Q: 9/11, in which the US lost 3,000 of its 300 million citizens, had profound effects on the country’s psyche, leading them to declare an infinite war and crack down on civil liberties at home. Iran lost 1 million of its 70 million citizens during the war that Iraq launched on them with your support during the 1980s. What do you suggest Iran does as a deterrent against attacks by their neighbours, given that you will either support the neighbours’ attacks or at best not help Iran if it is attacked?
Q: What exactly is behind the intense hostility between Western Europe, the US and Iran? Clearly it is not nuclear weapons, since the support for the Iraqi attack on Iran pre-dated Iran’s lack of nuclear transparency.
Q: Considering that China and possibly Russia will veto a United Nations Security Council resolution for attacking Iran, why do you keep it open as an option? Do you think that doing it in contravention of international law is acceptable, or do you have any evidence that a country like Iran will respond well to military threats?
Q: Why do you consider the Gulf states as authentic partners on the Iran issue, given that their grievances against Iran are sectarian in nature, as proved by events in Bahrain and Eastern Saudi Arabia? Do you not think that this sectarianism is an enormous threat to stability in the region and beyond?
Q: One of your worries about a nuclear-armed Iran seems to be that it would cause nuclear proliferation in the Middle East, but why are you starting with Iran as the cause and not with Israel, or with yourselves, for that matter?
Once again, media space is allocated either to those who support a war in Iran or to those who support other measures to pressure Iran. The underlying messages in both camps are the same: Iran is dangerous and crazy and might attack us once they have nuclear weapons, Iran has been a great deal less cooperative than other countries with nuclear programs, we have the right to decide which countries are allowed to carry out what type of nuclear research, and so forth. That is the same foundation based on which the journalistic establishment missed the important questions before the Iraq invasion.

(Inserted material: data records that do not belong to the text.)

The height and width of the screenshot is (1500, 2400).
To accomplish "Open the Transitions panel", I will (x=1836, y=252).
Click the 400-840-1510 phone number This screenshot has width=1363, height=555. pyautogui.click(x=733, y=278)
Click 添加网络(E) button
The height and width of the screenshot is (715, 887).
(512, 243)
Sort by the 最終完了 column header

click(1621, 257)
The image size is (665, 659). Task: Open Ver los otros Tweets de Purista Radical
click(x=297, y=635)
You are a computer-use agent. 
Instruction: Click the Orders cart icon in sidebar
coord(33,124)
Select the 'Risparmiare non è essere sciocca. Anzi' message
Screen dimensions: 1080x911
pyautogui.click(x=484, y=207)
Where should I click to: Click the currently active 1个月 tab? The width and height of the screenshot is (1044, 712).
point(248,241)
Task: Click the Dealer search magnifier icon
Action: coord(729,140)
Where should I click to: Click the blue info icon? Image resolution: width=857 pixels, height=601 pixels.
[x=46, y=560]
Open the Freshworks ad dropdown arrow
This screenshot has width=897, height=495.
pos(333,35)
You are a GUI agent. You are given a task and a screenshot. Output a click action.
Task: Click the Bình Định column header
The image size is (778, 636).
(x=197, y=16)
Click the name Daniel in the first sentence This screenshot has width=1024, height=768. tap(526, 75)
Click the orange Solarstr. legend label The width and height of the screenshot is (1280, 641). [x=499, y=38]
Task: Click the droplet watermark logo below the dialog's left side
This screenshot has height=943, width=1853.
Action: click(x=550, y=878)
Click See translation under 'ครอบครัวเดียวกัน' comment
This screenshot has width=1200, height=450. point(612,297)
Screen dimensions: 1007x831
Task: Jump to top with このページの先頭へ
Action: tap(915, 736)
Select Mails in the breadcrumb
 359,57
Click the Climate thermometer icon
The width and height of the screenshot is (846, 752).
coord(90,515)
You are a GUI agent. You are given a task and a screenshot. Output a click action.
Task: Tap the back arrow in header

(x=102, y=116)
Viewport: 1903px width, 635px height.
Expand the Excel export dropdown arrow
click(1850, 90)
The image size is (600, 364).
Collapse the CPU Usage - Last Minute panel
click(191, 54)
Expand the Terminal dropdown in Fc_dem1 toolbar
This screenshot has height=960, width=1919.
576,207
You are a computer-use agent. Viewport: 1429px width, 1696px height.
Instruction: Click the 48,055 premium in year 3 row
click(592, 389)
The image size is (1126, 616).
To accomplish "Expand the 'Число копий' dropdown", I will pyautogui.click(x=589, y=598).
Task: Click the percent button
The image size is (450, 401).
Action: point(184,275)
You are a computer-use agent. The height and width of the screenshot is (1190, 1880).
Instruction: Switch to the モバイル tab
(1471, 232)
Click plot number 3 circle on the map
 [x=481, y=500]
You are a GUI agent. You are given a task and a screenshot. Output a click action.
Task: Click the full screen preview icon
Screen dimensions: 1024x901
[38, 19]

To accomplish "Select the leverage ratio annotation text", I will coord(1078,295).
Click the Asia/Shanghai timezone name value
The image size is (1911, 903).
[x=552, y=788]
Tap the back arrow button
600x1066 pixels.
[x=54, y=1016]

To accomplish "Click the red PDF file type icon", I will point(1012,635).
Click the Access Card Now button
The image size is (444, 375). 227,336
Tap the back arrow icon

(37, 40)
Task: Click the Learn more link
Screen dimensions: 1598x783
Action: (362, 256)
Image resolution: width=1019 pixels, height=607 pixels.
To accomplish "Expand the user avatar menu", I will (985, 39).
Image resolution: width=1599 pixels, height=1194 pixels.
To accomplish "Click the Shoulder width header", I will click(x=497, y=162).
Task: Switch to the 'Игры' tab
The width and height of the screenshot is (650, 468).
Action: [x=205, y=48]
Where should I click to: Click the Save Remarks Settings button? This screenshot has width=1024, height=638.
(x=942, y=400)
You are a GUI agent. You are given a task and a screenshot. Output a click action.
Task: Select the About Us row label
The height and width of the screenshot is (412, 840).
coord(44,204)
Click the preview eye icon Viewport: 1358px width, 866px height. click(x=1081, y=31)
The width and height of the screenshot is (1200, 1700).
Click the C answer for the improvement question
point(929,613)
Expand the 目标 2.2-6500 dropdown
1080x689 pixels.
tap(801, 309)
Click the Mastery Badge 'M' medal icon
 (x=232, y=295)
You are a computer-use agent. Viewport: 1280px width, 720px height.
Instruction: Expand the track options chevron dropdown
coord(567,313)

In March 2008, Slate Magazine asked some supporters of the Iraq war why they got it wrong beforehand. The answers are instructive. Jacob Weisberg attributed his pre-war thinking to groupthink. Andrew Sullivan complained that he “misjudged Bush’s sense of morality”, Jeffrey Goldberg said that he “didn’t realize how incompetent the Bush administration could be”, and Fred Kaplan admitted that he “trusted Colin Powell and his circumstantial evidence—for a little while.” In other words, trust your government that it is correct, sincere and capable of carrying out what it says it can. The idea that independent thinking and research might come in handy is gloriously absent from all three these. Josef Joffe’s response was that he forgot that security must come first if democracy is to come later. this also assumes our right to establish particular political systems in other countries, and only takes issue with how that can be done. Richard Cohen, similarly, said that he “thought we had a chance to stabilize an unstable region”, and he acknowledged that he “wanted to strike back” (for 9/11 and the consequent anthrax attacks that he blindly believed Iraq had something to do with). All those assumptions are still in place and informing journalists’ thinking about Iran.
So come-on mainstream Western journalists, ask questions about the underlying assumptions and prove to us that you are not establishment hacks. I wonder why I am not holding my breath.